◆ **Instruction 1**: Revise the link intersection talk page, starting at "Wikipedia talk:Link intersection" and ending at "18 March 2007 (UTC)", so that "proposal" becomes "draft".
◆ **Instruction 2**: Carry on the link intersection talk page from the point where it stops.
--- start Document ---
Wikipedia talk:Link intersection

From Wikipedia, the free encyclopedia

This proposal is still under construction. Feel free to jump in. -- Samuel Wantman 10:03, 18 March 2007 (UTC)

Two things to think about... first, probably not all links are meant as tags; and second, this would likely incur the same performance hit that prevents category intersection from working on enwiki. But yes, better-searchable metadata or tags would be an improvement. >Radiant< 07:48, 20 March 2007 (UTC)

Contents

[edit] A question on technology

About the problem of boolean functions in categories (Canadian films + Drama films = Canadian drama films): Is it really a software limitation, or a problem of server load? Has anyone researched the consequences in terms of server load? Hoverfish Talk 05:06, 7 April 2007 (UTC)

There has been some research on category intersection in regard to the server load, and there would be a problem if the largest categories are intersected. I think there are ways around this problem, and in discussions with User:Rick Block and User:Radiant! we identified some ways to limit the impact on the servers. As for the wikilinks, there are some articles that have a truly huge number pages that link to it. I believe the record is held by United States which has hundreds of thousands. The resulting server load problem could be easily dealt with by the software. One possibility is to just gray out any link that is too big. If you can't choose "United States", you might be able to choose Albany, New York. A better way would to analyze the request and reject those that might cause too much server load. There shouldn't be a problem intersecting links if at least one of them is small. This speeds up the process since only the small set has to be checked for membership in the hugely large set. This, I would think, would normally be the case with link intersection. -- Samuel Wantman 06:34, 7 April 2007 (UTC)

[edit] Great idea!
--- end Document ---
--- start Given entries ---
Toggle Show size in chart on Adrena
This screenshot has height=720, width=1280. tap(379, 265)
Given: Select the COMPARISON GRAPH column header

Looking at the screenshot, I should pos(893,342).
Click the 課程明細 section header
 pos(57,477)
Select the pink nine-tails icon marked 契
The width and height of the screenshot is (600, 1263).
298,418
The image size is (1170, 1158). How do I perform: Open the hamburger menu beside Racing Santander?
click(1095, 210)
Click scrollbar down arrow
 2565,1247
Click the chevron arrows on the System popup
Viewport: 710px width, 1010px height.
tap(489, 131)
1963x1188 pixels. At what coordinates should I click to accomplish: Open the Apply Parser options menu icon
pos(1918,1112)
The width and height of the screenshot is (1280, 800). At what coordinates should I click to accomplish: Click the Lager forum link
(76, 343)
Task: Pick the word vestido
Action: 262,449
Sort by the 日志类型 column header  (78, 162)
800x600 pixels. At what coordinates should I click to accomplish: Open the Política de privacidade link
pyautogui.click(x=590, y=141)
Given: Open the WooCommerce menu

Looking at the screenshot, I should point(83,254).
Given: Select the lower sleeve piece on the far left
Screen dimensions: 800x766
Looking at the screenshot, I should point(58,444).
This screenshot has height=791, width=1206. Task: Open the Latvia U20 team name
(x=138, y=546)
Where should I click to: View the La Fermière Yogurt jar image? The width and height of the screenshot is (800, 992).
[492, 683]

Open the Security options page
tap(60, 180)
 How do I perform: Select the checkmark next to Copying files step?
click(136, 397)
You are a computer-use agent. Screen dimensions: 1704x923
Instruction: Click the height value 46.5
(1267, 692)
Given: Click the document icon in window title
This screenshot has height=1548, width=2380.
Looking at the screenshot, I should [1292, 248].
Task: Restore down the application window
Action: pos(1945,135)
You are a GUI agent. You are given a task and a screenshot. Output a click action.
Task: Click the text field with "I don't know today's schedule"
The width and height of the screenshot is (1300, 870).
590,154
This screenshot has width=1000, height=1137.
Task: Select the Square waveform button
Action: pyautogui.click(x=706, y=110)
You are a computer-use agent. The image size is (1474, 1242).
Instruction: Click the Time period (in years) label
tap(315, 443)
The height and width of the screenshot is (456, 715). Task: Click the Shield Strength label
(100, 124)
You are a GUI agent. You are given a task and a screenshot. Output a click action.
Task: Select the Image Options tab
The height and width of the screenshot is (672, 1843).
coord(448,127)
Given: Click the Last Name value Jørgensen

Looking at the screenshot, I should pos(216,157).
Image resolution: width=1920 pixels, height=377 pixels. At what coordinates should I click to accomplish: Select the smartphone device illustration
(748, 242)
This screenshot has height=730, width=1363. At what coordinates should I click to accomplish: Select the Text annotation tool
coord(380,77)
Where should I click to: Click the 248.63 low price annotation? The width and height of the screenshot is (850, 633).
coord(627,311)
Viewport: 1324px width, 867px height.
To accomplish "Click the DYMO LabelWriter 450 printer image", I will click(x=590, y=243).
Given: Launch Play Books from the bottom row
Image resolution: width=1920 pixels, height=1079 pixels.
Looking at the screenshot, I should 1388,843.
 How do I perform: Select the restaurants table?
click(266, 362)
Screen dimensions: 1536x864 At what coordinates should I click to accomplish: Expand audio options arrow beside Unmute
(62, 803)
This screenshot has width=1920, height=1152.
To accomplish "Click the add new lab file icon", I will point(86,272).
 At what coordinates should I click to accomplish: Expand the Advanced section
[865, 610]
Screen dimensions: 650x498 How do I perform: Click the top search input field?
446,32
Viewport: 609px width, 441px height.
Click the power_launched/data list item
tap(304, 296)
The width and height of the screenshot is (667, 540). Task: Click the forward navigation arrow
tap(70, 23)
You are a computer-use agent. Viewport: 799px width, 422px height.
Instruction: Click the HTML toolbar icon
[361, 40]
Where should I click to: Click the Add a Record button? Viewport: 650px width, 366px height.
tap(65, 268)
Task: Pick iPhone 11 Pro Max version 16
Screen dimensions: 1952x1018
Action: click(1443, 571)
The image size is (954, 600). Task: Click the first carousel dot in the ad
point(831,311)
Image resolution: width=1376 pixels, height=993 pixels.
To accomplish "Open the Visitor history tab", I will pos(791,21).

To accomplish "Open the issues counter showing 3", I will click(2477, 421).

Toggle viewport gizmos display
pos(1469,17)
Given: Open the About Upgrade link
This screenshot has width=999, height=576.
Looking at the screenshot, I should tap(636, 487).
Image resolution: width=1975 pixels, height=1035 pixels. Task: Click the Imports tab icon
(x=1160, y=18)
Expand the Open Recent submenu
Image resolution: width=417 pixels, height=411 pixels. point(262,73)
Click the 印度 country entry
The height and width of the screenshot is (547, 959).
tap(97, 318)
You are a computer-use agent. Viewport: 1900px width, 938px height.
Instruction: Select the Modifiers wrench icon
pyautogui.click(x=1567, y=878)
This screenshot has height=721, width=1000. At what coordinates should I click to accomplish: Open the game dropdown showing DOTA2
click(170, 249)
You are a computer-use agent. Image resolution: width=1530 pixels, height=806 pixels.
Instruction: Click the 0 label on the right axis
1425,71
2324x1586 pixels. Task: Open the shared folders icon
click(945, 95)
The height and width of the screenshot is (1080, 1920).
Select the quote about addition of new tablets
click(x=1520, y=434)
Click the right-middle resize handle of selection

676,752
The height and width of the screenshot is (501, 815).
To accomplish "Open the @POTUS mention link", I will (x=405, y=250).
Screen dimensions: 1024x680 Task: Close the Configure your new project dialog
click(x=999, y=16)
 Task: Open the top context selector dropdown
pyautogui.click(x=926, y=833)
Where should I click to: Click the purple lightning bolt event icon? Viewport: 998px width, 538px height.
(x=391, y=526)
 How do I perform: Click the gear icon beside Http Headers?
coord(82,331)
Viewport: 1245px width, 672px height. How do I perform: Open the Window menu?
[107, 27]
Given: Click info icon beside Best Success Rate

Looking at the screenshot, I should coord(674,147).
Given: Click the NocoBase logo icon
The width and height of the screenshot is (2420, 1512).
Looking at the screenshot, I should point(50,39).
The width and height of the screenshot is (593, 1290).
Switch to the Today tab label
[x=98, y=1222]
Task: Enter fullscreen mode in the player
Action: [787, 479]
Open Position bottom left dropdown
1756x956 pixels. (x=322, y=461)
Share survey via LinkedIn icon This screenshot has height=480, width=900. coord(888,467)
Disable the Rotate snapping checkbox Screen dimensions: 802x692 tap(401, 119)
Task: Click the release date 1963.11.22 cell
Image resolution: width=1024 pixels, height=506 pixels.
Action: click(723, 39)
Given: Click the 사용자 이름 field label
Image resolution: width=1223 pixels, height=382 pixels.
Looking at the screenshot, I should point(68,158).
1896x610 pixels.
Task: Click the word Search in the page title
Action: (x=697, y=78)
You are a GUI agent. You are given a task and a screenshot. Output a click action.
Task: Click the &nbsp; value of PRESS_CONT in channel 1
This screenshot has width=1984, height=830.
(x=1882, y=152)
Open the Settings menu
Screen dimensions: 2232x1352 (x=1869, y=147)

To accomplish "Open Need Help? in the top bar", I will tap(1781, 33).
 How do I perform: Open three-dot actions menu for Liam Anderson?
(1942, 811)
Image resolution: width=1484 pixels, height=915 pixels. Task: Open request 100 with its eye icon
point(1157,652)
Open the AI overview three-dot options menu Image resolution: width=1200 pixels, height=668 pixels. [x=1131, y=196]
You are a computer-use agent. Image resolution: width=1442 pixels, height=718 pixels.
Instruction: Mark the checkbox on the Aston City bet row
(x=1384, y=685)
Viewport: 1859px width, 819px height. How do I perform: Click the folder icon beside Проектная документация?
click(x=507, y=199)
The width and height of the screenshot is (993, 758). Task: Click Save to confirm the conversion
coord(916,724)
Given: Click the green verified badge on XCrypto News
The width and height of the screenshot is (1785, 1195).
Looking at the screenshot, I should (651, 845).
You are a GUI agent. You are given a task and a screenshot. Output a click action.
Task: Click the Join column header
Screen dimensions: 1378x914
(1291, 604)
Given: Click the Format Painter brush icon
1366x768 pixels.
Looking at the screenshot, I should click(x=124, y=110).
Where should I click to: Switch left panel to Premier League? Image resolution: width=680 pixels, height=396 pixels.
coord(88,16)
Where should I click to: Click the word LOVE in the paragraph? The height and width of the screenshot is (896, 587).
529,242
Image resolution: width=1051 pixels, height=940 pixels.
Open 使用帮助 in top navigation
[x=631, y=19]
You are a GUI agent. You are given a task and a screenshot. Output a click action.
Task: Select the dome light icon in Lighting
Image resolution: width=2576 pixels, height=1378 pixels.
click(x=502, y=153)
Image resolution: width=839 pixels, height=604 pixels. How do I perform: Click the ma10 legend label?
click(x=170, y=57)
--- end Given entries ---
◆ **Response 1**:
Wikipedia talk:Link intersection

From Wikipedia, the free encyclopedia

This draft is still under construction. Feel free to jump in. -- Samuel Wantman 10:03, 18 March 2007 (UTC)

◆ **Response 2**:
I use "What links here" all the time, but get the impression many people don't. Link intersection would be a great idea. Would it involve filtering sets of "what links here" lists? That would be a really great idea. I've manually done this in the pat, and it does produce some interesting results. Carcharoth 18:31, 10 April 2007 (UTC)

[edit] interesting

I think this would be a great improvement over "what links here", which for popular articles is simply unusable as a practical matter (especially as I can't seem to find a search/sort feature for it). I think this would also be useful to track down articles with duplicate/near-duplicate content for merging. Wl219 07:48, 8 May 2007 (UTC)

[edit] The size of what-links-here

Using the examples in the project page itself: bridge has over 500 mainspace backlinks (so many that I couldn't get them all in one api.php database query), and suspension bridge has 412, just below the limit for a query (bots are allowed larger queries, but that isn't really relevant here because this feature would be used by people who don't really know what they're doing from a technical point of view, rather than bots which are assumed to take server load into consideration). This is likely to lead to higher server load than predicted if implemented in the most obvious manner. There's been some discussion on Wikipedia talk:Category intersection about using a fulltext index (which would work in a similar way to the 'search' function); the website given there as an example doesn't seem to be working at the moment, but it apparently did work once. --ais523 08:27, 25 June 2007 (UTC)

I'm not understanding this concern. Let's say that a page has 1000 backlinks. I can't imagine that someone will seriously want to find similar pages with anything close to that number. The list of links all start out unchecked. You have to check off the ones you are interested in (is this clear in the description?) I was thinking that typically, there'd be just a small handful of links checked. Perhaps an extreme case would be 20 or 30. The more links that are checked off, the smaller the intersection set becomes. At some point the search becomes pointless since nothing will be returned. Having more links checked off could also speed up the process. I don't know if there is a count of backlinks that is being maintained for each page. I'm assuming there is. If you sort the checked off links by the number of back-links on each page, it would be quicker to do the query because the set of links common to all the pages cannot be more than the number of back-links on the page that has the fewest. So the more backlinks that are checked, the faster the resulting intersection becomes zero. Even if this were a problem, the interface could set a limit to the number of links checked. Something in the order of 20 links seems sufficient. -- SamuelWantman 22:55, 25 June 2007 (UTC)

[edit] A previous, perhaps related discussion

Note: The following is reposted from User talk:John Broughton/Editor's Index to Wikipedia, with some minor deletions that aren't on point. -- John Broughton (♫♫) 01:44, 26 June 2007 (UTC)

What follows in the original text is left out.